С введением "пустых клеток" реагирующий механизм станет гибким, способным развиваться, создавать более действенные отображения внешних ситуаций, но вместе с тем он утратит всезнание, отсутствие колебаний, а реакция на внешнюю ситуацию уже не будет следовать однозначно, автоматически, а превратится в поступок, включающий в себя оценку и выбор. Незнание и неуверенность сопровождают развитие интеллекта, сознания, культуры. Именно поэтому появление феномена мысли было сопряжено с появлением религии - средства возместить неуверенность через обращение к покровительствующим существам, обладающим всезнанием. Другим средством преодолеть неуверенность является обращение к коллективному разуму культуре. Культура - сверхындивидуальный интеллект - представляет собой механизм, восполняющий недостатки индивидуального сознания.
Если бы мы могли представить себе существо, действующее в условиях полной информации, то оно не нуждалось бы в обращении к сверхиндивидуальности культуры. Однако нормальный человек действует в условиях недостатка информации. По мере роста знания незнание не уменьшается, а увеличивается, в этих условиях недостаток информации компенсируется ее стереоскопичностью - возможностью получать совершенно иную проекцию той же реальности, перевод ее на совершенно другой язык. Польза партнера по коммуникации заключается в том, что он - другой. Коллективная выгода участников коммуникативного акта состоит в том, чтобы развить нетождественность тех моделей, в форме которых внешний мир отображается в их сознании. Это достигается при несовпадении кодов, образующих сознание каждого их них. Чтобы быть взаимно полезными, участники коммуникации должны "разговаривать на разных языках". Своеобразие индивидуальностей должно увеличиваться, что компенсируется метаязыковыми механизмами и возникновением общего языка - смеси специализированных подъязыков.

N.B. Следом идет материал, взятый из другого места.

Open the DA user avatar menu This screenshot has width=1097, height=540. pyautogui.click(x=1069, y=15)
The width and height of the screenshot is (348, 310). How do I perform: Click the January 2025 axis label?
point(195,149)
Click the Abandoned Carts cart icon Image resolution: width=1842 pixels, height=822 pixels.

Соединяя в высшее единство языки (семиотические структуры), Культура соединяет в мыслящее целое и различные индивидуальности. При этом входя в целое как часть, человеческая индивидуальность не перестает быть целым. Поэтому отношение между частями не имеет автоматического характера, а каждый раз присутствует семиотическое напряжение и коллизии, принимающие порой драматический характер. Богатство внутренних конфликтов обеспечивает Культуре как коллективному разуму исключительную гибкость и динамичность.
9. Э. В. Ильенков
Ильенков Эвальд Васильевич (1924-1979) - выдающийся русский философ, крупный специалист по теории диалектики и истории философии. Высказал ряд оригинальных идей в области педагогики, психологии, эстетики, теории культуры. После участия в Великой Отечественной войне - студент, аспирант философского факультета МГУ. С 1953 г. и до конца жизни работал в Институте философии Академии наук СССР сначала младшим, а затем старшим научным сотрудником. Лауреат Академической премии им. Н. Г. Чернышевского. В течение всей своей творческой жизни подвергался систематической, необоснованной критике и травле за "гносеологизм", "гегельянство" и т.п.

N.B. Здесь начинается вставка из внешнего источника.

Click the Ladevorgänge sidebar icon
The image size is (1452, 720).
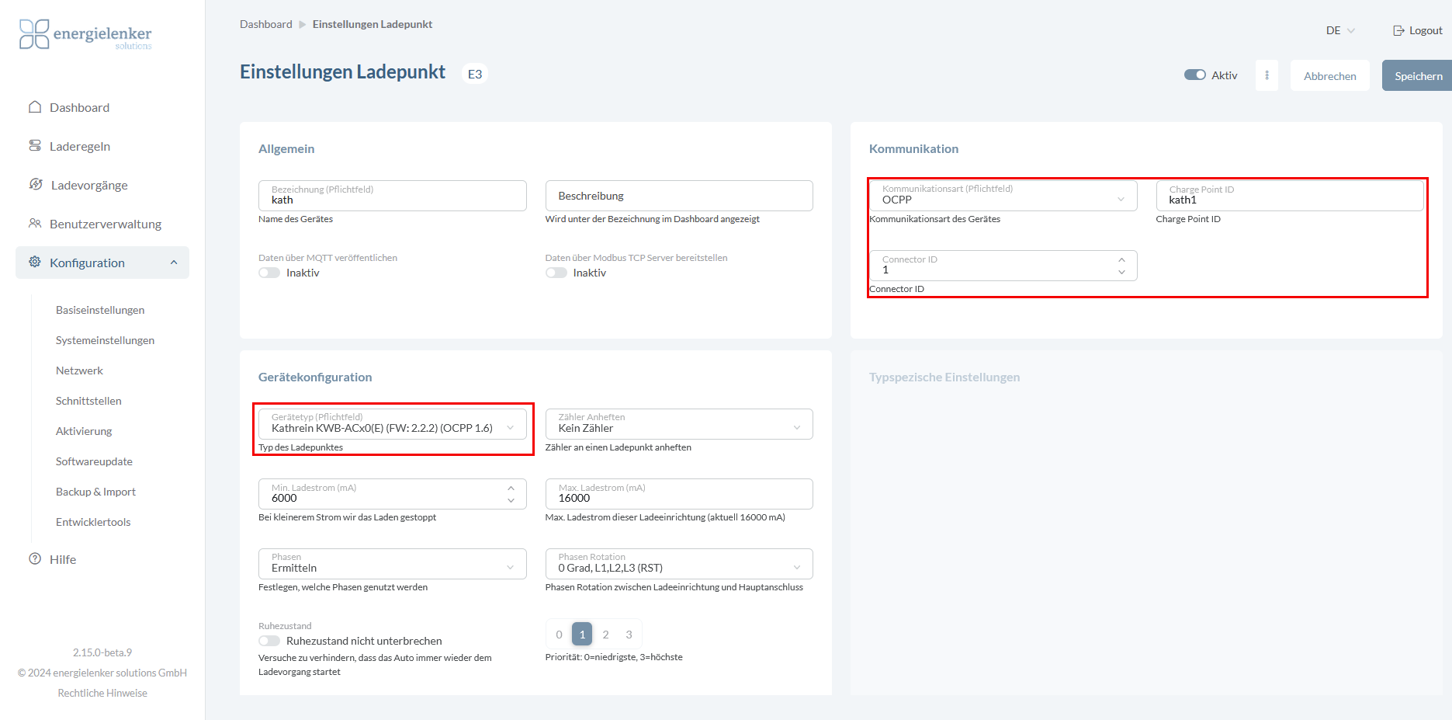[36, 185]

Основные работы: "Диалектика абстрактного и конкретного в "Капитале" Маркса". М., 1960, "Об идолах и идеалах". М., 1968; "Диалектическая логика". М., 1974; "Ленинская диалектика и метафизика позитивизма". М., 1979; "Искусство и коммунистический идеал". М., 1983; "Философия и культура". М., 1991; "Диалектика абстрактного и конкретного в научно-теоретическом мышлении". М., 1997.
В центре научных интересов Э. В. Ильенкова была разработка проблем диалектики как Логики и теории познания. Он внес большой вклад в создание диалектико-логической концепции мышления, связанной прежде всего с выявлением таких всеобщих характеристик научного знания, как принцип противоречия в мышлении, восхождение от абстрактного к конкретному, соотношение исторического и логического, истины и заблуждения и др.
Э. В. Ильенков сформулировал оригинальные идеи, касающиеся категорий "идеал" и "идеальное". Последнее он понимал как отражение внешнего мира в формах деятельности человека, в формах его сознания и воли. При этом Э. В. Ильенков подчеркивал, что идеальное есть не индивидуально-психологический, тем более не физиологический акт, а факт общественно-исторический, продукт и форма духовного производства.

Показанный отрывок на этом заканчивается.